───── Input records

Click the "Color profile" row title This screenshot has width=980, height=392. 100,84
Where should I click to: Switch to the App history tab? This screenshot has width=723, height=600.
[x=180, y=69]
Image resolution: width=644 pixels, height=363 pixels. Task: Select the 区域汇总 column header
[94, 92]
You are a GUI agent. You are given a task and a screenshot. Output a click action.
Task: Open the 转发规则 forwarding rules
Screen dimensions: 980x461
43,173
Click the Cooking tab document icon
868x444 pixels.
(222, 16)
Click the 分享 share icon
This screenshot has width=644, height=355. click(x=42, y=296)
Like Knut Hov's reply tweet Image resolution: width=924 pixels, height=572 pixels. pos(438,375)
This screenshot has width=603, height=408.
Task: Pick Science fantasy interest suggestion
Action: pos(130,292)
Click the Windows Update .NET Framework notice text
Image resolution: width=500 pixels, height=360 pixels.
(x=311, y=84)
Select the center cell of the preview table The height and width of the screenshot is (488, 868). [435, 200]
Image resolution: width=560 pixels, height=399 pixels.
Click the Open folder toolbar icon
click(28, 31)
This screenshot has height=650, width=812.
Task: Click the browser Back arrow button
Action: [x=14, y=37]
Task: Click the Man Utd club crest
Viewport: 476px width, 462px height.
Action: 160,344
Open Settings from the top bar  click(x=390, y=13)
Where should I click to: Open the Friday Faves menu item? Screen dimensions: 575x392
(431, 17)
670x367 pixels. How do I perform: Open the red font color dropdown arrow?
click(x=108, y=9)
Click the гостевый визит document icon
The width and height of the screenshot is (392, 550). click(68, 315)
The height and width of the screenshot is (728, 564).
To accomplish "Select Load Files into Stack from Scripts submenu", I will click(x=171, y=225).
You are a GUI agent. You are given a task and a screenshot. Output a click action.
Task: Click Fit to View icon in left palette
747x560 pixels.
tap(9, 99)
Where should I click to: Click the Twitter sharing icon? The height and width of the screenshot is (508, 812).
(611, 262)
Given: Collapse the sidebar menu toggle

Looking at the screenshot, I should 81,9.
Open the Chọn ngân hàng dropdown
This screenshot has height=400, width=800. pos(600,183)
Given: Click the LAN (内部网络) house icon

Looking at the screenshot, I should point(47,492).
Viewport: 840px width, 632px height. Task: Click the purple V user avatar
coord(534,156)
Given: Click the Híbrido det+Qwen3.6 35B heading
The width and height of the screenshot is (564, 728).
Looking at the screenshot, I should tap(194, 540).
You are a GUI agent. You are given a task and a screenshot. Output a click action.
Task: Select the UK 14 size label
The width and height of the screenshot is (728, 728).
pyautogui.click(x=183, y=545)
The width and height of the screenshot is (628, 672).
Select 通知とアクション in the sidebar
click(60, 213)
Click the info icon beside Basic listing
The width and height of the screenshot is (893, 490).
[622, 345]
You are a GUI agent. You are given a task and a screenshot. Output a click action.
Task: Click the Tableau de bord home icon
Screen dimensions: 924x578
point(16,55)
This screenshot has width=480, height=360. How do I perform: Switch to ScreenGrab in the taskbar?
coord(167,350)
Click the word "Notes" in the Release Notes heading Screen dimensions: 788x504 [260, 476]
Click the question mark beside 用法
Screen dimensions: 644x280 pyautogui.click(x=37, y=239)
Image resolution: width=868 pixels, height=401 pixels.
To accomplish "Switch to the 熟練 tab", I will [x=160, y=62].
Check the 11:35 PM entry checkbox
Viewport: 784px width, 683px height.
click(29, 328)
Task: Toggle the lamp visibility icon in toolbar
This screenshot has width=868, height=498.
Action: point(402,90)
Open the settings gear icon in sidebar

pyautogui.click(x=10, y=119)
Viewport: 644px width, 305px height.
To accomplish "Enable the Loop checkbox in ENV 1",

──────────

Exercise details ▸
Within the material above, find the lines that contain the word "from"; copy them.

Task result ▸
Open Settings from the top bar  click(x=390, y=13)
To accomplish "Select Load Files into Stack from Scripts submenu", I will click(x=171, y=225).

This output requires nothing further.